Road Map for Future Development of PDF::Builder              16 February 2021

In order to encourage others to contribute code and/or algorithms to the
effort, I am publishing this road map of where I would like the product to go.
Please, no copyrighted code or patented algorithms, unless the owner releases
them under an Open Source license! The content of this road map is open to
discussion, too, either on the GitHub bugs list (feature requests with the
"enhancement" label or "general discussion" label) or under the forum (Feature 
Requests or General Discussions). If you have a one-off suggestion, there is
a contact link on the forum so you don't have to sign up for either the forum
or GitHub to be heard.

If there are no contributions on something, I reserve the right to write my
own modules (dependent on PDF::Builder) and sell them.
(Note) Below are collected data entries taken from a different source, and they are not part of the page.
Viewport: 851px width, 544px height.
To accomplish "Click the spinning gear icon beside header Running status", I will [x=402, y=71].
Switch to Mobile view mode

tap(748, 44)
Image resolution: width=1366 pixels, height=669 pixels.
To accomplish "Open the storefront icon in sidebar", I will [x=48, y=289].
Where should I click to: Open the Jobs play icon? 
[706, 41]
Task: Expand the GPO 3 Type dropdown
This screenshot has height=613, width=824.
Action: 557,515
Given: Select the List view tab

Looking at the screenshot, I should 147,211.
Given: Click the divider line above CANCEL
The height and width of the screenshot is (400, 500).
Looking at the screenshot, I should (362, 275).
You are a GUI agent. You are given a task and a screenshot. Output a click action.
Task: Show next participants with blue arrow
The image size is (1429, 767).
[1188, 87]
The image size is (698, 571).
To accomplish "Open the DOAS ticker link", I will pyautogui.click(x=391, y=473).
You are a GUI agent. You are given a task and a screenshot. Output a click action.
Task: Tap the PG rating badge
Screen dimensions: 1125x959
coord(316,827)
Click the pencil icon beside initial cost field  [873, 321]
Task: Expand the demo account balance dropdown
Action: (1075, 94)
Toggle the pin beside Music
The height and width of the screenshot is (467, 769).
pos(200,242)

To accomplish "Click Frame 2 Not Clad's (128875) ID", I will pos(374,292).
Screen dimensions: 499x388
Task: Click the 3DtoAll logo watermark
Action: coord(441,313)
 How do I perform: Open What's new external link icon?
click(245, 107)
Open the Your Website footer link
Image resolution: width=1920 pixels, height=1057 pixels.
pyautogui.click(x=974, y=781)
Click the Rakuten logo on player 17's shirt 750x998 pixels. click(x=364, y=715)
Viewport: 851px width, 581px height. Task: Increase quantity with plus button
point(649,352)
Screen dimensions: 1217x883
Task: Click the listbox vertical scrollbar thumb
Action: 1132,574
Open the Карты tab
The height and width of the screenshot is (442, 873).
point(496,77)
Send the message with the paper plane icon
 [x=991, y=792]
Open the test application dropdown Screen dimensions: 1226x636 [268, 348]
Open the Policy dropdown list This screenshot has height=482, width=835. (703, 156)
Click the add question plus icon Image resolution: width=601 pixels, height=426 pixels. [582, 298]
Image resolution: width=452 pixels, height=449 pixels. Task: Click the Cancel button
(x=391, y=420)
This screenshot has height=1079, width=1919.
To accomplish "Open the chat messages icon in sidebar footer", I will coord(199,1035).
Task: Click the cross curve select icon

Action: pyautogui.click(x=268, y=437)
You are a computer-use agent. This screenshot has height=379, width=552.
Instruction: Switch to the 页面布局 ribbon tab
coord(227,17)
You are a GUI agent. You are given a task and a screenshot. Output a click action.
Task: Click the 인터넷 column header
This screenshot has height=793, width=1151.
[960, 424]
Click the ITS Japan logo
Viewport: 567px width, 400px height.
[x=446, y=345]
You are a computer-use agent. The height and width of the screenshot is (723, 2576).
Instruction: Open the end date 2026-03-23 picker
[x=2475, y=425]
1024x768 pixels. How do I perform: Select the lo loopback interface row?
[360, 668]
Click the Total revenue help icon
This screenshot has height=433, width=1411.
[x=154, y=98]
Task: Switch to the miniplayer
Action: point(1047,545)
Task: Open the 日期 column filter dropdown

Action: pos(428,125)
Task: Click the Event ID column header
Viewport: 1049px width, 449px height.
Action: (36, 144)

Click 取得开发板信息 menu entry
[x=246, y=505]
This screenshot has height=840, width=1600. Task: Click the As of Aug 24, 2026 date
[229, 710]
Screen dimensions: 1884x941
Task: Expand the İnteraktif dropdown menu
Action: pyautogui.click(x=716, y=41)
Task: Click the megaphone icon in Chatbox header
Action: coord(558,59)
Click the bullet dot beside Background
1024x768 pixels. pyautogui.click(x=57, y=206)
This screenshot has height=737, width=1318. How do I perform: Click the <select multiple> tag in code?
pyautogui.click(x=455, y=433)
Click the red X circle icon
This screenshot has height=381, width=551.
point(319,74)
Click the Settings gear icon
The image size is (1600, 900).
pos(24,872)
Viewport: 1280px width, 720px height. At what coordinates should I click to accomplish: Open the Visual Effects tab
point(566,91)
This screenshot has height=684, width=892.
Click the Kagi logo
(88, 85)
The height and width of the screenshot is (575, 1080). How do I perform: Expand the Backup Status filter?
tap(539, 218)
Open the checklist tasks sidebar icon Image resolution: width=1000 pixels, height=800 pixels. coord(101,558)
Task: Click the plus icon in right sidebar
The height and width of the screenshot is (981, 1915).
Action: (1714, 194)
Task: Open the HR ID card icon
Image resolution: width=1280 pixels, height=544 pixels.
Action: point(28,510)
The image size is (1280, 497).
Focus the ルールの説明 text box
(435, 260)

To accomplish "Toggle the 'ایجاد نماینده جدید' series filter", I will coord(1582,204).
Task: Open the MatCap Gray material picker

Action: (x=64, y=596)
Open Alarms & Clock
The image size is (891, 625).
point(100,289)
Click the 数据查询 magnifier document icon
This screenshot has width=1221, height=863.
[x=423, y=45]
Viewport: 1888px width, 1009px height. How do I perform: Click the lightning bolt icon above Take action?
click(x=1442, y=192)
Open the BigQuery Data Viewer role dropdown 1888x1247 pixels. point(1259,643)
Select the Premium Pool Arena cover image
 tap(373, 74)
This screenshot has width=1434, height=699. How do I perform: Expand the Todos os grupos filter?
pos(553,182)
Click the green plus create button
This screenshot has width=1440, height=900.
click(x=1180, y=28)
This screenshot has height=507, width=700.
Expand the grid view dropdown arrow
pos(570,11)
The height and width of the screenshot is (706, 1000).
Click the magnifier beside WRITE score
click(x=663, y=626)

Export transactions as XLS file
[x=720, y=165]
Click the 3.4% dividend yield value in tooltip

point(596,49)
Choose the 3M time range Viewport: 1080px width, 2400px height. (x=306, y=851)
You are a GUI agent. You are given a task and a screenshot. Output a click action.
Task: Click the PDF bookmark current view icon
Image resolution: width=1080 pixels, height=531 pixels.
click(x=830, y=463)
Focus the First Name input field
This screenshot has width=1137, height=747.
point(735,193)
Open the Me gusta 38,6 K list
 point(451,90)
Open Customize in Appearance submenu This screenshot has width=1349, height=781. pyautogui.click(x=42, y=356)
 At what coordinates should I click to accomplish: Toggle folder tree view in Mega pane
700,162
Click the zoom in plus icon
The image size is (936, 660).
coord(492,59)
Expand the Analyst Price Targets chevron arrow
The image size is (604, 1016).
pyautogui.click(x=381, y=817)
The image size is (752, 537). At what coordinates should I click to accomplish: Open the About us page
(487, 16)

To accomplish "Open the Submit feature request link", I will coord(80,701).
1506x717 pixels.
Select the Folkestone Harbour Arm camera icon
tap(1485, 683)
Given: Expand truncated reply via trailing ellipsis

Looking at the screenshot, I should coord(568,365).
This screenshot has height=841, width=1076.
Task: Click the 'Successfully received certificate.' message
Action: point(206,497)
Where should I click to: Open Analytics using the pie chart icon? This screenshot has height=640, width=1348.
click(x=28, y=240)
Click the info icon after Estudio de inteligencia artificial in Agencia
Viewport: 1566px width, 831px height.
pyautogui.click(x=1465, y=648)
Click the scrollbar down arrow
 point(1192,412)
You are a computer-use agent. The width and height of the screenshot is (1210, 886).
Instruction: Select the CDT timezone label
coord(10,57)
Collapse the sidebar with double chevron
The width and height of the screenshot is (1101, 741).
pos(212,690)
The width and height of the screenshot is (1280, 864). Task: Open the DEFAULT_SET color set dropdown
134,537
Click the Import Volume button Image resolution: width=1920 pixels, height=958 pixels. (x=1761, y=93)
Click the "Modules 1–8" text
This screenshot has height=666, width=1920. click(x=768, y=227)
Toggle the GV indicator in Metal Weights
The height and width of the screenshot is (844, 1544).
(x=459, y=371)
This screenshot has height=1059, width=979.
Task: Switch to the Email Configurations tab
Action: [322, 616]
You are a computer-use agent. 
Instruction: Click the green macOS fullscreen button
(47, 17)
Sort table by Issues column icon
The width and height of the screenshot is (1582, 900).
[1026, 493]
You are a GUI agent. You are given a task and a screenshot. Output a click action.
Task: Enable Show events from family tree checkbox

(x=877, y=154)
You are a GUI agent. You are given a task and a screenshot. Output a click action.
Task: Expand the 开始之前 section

I make no promises that any of the following items will be implemented; it
depends on how much free time I can come up with, and how many people chip in
to help with code and algorithms. I'll be happy to discuss coding specific
requirements for money/donations (but the result is still free software). 

The assignment to section I or II is somewhat arbitrary, and an item could move 
from one to the other. Some of these items are already listed in bug reports, 
or as feature requests. There is no particular order to these items (i.e.,
they are not ranked by priority).

=============================================================================
I. Items to add to the core product

These are things that should be in the base PDF::Builder product, as everyone
will need them (or, it would be cleaner to have it in the base rather than as
an add-on separate module).

A. ## DONE ## release 3.018
   Proper TTF/OTF support (RT 113700), especially ligature replacement and
   complex script alphabets using GSUB and GPOS information. I've been looking
   at Pango and directly using HarfBuzz, but both look to be a lot of work.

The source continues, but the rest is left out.